— ENTRIES SHOWN —

___

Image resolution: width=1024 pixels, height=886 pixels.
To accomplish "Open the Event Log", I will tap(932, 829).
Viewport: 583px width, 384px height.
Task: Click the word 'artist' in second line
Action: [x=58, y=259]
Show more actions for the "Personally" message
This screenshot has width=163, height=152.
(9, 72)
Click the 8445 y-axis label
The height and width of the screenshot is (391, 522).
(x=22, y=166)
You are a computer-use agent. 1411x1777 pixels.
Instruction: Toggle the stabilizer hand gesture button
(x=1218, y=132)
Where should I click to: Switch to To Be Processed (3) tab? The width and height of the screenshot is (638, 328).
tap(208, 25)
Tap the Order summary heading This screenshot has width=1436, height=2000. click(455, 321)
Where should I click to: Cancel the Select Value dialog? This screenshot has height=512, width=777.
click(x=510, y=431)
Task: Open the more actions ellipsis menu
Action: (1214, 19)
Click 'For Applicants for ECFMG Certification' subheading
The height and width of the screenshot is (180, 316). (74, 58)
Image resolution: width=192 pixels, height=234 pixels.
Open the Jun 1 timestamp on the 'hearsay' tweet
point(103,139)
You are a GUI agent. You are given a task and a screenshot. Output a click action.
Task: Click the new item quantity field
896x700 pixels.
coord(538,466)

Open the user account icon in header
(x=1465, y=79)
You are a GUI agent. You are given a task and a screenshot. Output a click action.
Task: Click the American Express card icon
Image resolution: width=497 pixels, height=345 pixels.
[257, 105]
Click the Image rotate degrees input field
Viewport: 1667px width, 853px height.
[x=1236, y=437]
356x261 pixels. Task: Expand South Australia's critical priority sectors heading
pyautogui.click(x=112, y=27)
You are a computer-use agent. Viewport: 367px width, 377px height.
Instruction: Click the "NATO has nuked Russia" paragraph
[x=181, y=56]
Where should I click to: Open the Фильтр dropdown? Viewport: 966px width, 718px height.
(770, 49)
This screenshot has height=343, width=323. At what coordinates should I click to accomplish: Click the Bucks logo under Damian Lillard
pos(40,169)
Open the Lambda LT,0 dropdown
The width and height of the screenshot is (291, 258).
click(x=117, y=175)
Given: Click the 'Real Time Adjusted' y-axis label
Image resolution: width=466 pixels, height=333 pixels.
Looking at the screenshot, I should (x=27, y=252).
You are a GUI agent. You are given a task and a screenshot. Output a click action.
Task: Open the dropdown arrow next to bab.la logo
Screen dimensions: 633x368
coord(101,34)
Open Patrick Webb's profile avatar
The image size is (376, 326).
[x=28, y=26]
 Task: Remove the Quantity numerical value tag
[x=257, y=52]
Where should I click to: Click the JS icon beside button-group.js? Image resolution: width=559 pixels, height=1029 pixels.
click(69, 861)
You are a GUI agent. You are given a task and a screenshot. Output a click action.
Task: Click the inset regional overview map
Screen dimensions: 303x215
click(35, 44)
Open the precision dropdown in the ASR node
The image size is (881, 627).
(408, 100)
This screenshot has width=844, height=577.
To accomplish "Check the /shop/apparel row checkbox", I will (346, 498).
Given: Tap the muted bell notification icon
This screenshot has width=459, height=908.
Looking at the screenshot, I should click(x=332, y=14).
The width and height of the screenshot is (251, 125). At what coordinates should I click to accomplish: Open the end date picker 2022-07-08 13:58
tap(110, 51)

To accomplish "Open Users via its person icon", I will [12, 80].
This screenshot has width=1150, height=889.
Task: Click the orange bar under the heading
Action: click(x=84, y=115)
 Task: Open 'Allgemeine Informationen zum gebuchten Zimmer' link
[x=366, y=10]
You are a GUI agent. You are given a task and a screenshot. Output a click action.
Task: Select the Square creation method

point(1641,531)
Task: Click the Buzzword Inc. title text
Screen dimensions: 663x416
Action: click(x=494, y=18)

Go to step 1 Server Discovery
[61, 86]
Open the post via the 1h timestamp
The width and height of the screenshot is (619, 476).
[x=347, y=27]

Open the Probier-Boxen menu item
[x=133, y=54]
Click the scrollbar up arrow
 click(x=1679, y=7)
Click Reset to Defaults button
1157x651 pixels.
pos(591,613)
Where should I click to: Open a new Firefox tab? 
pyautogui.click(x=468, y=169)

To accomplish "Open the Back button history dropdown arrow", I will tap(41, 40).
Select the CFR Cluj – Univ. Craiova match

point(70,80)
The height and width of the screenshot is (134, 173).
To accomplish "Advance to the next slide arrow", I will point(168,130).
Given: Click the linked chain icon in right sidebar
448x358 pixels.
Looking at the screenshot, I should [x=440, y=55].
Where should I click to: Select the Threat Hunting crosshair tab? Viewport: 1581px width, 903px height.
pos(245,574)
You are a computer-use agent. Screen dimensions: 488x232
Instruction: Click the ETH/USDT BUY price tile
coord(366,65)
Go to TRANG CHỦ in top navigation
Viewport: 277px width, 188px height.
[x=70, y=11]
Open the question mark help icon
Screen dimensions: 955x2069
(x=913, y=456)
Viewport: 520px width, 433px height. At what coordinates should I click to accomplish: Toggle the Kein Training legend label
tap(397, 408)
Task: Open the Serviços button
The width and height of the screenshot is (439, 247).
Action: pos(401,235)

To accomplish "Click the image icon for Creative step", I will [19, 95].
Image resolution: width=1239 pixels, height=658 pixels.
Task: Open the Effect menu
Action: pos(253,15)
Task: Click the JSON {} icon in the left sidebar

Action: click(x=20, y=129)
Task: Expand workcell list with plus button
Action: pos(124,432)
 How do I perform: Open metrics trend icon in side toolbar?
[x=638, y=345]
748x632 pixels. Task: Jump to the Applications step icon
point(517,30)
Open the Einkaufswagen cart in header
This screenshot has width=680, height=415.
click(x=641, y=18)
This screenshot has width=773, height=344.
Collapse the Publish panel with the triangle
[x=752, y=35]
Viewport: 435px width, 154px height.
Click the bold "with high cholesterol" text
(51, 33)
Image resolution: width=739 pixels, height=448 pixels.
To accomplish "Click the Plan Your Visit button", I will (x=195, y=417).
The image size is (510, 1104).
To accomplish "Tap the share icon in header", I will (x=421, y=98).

___

— YOUR OBJECTIVE —
Which of the lines above carry the string "next"? Copy every one.

— ANSWER AREA —
Task: Open the dropdown arrow next to bab.la logo
To accomplish "Advance to the next slide arrow", I will point(168,130).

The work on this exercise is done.